=== Section Start ===

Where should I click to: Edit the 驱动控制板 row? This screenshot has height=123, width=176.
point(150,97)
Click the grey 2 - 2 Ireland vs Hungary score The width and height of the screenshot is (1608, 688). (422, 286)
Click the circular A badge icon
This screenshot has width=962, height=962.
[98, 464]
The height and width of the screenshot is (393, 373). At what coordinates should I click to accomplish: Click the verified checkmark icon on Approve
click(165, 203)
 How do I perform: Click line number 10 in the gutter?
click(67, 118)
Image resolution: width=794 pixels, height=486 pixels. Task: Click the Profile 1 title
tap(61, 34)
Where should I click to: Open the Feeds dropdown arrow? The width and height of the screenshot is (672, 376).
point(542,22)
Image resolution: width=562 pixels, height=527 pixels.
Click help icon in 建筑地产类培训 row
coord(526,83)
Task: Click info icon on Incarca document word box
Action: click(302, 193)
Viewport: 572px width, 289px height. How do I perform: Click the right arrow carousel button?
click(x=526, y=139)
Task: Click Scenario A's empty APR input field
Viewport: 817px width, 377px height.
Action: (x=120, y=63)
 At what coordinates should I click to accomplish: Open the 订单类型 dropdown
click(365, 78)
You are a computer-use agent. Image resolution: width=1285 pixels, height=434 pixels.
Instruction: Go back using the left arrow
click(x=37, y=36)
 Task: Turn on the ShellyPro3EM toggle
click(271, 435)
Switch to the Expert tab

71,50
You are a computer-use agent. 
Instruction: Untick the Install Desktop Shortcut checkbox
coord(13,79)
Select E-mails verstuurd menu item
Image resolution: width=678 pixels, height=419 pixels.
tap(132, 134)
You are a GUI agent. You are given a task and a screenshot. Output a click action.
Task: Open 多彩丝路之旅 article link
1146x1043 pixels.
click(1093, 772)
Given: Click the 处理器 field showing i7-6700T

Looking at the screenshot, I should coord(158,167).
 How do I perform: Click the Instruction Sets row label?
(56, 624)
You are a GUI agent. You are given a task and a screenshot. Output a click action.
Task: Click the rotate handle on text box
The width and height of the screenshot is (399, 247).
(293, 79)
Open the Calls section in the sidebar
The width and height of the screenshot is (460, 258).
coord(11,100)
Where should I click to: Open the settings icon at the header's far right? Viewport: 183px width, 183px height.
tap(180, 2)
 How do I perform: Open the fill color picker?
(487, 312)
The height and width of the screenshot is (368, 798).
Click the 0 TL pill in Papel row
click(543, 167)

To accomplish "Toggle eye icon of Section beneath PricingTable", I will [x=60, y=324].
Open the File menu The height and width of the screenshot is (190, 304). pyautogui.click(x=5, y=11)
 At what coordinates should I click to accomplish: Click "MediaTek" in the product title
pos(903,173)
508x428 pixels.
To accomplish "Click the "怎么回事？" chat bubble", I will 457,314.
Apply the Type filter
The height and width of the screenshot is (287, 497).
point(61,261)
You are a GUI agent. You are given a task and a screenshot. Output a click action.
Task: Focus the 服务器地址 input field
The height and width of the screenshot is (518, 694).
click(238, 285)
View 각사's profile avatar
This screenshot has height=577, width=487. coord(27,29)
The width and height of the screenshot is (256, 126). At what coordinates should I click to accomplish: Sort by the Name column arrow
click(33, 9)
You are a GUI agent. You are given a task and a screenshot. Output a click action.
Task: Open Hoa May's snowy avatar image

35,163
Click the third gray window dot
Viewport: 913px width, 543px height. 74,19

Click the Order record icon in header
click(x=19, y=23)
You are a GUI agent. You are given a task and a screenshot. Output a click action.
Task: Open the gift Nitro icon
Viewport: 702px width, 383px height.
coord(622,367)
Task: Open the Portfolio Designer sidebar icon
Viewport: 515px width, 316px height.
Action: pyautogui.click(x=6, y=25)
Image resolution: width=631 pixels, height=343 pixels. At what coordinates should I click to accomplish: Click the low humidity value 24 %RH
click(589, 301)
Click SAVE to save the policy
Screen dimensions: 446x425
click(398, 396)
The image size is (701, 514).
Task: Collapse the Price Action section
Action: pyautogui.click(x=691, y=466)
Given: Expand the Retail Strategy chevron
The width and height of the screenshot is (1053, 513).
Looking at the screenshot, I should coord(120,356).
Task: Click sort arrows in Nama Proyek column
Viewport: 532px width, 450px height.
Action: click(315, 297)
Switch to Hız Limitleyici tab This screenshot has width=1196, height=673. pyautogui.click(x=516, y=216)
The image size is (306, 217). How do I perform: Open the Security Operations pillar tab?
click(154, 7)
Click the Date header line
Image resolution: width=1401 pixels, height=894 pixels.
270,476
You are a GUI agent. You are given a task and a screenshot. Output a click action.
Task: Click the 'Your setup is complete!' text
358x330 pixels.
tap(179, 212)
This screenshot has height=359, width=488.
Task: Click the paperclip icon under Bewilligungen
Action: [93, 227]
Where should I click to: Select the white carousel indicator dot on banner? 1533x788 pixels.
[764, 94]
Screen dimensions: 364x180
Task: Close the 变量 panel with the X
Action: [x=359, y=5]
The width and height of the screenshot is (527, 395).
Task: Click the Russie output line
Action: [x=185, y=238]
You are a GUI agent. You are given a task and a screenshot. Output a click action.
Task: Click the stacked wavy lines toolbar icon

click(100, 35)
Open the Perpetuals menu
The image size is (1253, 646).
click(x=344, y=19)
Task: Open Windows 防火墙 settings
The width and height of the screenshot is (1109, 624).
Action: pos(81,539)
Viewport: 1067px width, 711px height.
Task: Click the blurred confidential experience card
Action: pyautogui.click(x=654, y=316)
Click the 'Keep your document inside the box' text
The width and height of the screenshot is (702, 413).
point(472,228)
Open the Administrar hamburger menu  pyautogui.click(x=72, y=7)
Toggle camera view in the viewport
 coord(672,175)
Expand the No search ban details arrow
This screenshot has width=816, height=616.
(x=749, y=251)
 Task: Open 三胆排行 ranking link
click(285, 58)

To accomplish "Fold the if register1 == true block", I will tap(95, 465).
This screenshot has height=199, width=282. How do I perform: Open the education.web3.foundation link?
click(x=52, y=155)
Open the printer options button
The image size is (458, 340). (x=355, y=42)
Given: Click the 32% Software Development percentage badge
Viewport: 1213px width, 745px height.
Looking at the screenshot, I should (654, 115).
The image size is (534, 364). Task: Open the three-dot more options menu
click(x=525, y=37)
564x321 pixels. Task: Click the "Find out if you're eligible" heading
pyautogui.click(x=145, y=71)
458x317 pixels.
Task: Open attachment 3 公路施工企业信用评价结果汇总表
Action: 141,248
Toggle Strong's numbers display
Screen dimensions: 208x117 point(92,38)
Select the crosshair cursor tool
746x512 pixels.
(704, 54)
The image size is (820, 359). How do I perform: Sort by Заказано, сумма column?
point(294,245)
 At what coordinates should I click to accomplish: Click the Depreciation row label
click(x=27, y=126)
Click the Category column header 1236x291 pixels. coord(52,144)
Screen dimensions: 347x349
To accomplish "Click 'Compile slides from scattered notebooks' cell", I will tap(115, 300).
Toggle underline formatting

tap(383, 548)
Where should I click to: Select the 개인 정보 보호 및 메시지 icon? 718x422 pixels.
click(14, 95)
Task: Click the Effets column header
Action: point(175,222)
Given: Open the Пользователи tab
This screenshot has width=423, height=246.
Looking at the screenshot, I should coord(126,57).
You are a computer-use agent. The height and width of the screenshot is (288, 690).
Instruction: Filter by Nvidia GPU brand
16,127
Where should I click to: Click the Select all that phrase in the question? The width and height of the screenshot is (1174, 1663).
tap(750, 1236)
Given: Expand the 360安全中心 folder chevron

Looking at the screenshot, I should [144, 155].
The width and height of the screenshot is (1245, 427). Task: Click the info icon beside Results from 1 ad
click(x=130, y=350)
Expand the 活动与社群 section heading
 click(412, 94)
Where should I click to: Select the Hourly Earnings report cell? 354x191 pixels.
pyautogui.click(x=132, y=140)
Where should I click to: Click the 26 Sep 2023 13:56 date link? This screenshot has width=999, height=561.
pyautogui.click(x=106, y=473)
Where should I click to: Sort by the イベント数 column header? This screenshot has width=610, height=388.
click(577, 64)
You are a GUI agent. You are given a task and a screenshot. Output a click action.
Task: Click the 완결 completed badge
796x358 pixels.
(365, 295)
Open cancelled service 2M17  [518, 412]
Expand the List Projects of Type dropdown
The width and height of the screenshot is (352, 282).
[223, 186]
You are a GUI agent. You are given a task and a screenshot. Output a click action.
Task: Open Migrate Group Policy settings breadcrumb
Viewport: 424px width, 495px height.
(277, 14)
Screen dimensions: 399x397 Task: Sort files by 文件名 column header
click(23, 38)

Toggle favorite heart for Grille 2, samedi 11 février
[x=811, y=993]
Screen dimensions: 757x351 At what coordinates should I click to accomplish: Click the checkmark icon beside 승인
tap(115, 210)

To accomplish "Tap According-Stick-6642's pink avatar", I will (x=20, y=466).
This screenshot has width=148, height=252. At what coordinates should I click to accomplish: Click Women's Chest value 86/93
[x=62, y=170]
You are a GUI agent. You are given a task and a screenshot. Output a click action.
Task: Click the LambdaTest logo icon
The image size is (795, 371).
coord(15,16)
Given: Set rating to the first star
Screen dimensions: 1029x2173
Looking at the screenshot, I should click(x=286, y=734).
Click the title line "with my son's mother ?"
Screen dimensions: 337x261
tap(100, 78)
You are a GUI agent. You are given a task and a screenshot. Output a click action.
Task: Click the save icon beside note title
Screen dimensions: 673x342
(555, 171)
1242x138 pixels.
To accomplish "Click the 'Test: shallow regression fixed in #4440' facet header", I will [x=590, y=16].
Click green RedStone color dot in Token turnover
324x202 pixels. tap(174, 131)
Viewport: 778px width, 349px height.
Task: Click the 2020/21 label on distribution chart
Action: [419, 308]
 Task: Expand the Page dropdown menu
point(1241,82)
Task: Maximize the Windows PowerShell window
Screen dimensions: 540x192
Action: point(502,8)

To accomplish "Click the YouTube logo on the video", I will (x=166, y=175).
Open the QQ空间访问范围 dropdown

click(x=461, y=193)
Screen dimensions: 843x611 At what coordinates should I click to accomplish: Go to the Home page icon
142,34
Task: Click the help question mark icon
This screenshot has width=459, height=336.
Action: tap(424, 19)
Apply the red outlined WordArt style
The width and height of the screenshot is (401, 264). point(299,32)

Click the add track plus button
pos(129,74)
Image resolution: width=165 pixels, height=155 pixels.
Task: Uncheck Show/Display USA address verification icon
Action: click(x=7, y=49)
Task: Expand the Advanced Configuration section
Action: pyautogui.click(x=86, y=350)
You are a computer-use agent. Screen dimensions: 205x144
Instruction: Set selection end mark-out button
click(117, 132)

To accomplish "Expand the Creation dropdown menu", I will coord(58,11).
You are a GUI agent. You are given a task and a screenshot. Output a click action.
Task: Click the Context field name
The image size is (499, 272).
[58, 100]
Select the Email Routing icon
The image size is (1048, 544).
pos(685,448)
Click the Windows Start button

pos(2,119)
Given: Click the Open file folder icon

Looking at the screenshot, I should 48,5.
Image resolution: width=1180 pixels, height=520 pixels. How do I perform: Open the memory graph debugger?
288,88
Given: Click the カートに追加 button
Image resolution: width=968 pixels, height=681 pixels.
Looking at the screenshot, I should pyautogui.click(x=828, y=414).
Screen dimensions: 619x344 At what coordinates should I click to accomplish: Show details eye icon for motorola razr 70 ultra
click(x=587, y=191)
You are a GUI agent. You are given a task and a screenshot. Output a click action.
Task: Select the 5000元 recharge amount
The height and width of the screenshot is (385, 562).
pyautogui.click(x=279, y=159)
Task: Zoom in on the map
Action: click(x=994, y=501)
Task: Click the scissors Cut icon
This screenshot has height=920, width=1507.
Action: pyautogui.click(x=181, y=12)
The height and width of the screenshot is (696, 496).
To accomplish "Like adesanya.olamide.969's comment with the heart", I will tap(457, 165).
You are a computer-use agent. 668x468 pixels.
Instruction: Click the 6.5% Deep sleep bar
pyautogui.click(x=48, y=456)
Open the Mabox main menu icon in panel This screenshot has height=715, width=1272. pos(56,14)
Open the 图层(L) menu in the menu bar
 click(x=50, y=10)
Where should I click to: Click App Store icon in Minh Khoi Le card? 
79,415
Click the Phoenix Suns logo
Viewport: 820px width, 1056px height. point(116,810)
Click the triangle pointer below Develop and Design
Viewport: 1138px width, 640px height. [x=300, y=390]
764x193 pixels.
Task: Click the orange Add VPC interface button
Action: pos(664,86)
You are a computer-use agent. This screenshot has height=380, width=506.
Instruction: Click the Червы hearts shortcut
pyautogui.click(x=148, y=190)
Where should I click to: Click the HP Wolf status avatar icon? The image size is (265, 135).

=== Section End ===

In the data above, find the line with "Task: Open the Portfolio" and the line with "Click SAVE to save the policy". Retype both, plus every line between them, exactly.

Task: Open the Portfolio Designer sidebar icon
Viewport: 515px width, 316px height.
Action: pyautogui.click(x=6, y=25)
Image resolution: width=631 pixels, height=343 pixels. At what coordinates should I click to accomplish: Click the low humidity value 24 %RH
click(589, 301)
Click SAVE to save the policy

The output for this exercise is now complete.